- _과제 목표_
아래 목록에서 "You are a GUI"이 들어 있는 줄부터 목록 끝까지의 구간을 한 글자도 바꾸지 말고 옮겨 적으세요. 그림은 답에서 빼세요.
______
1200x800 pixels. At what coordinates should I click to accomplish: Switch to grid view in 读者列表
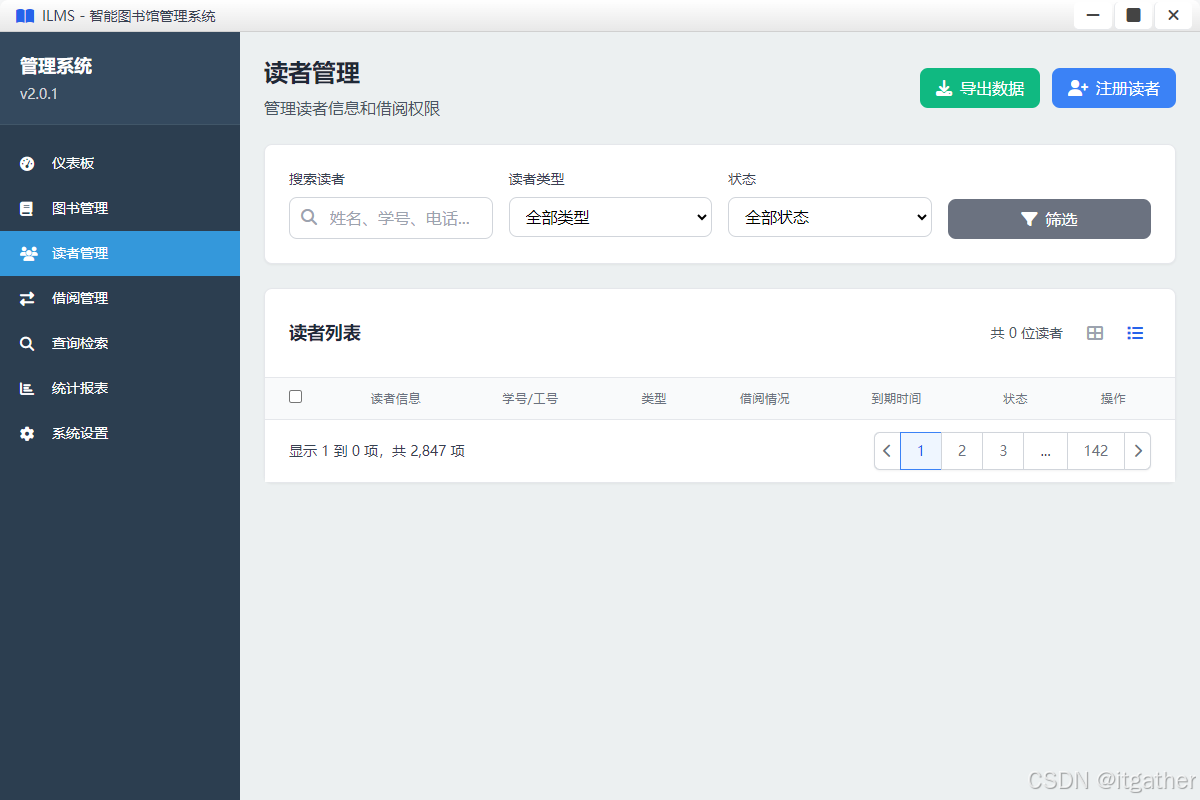point(1094,333)
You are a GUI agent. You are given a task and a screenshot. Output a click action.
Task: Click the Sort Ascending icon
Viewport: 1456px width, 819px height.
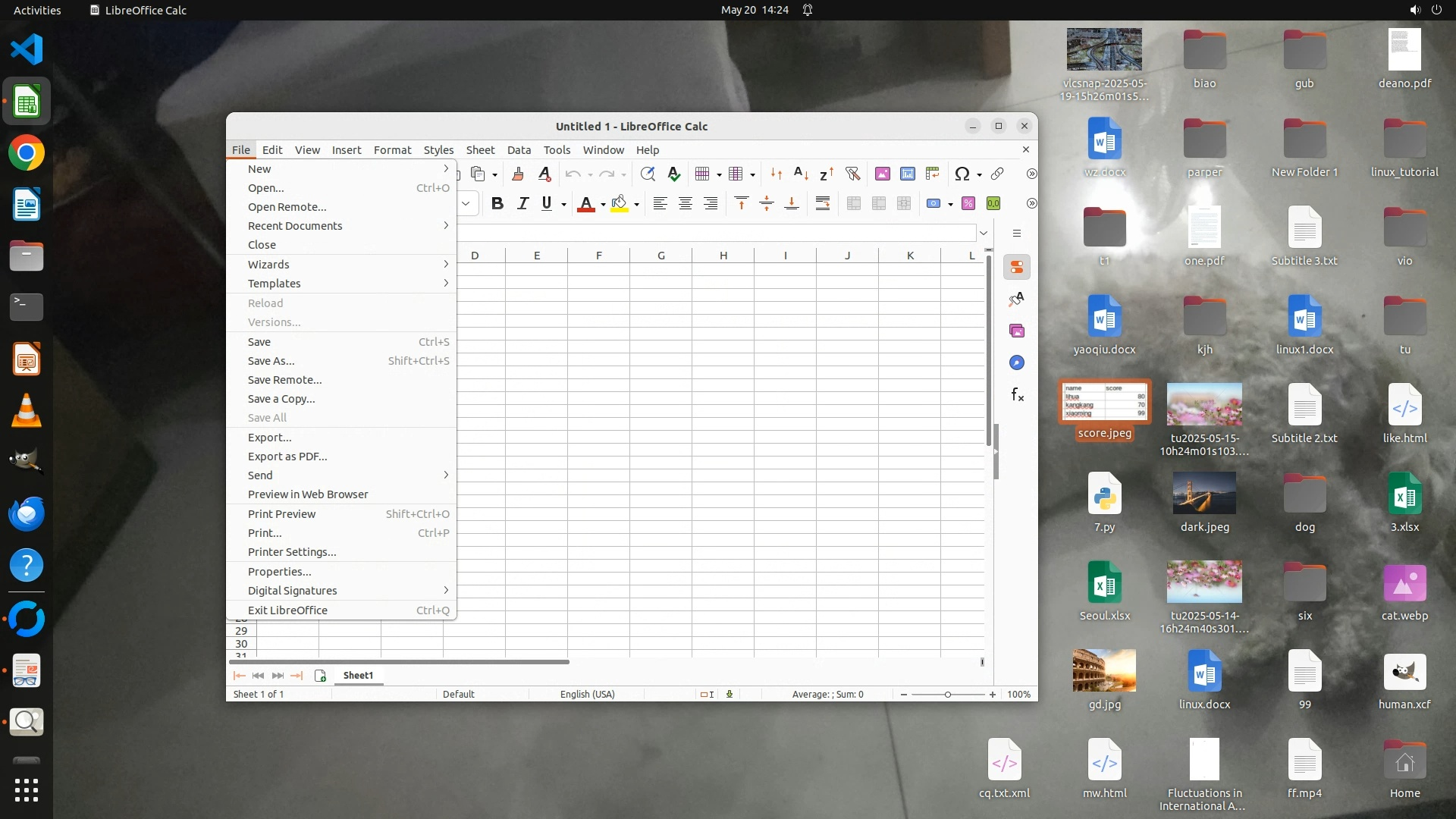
______
- _문제 풀이_
You are a GUI agent. You are given a task and a screenshot. Output a click action.
Task: Click the Sort Ascending icon
Viewport: 1456px width, 819px height.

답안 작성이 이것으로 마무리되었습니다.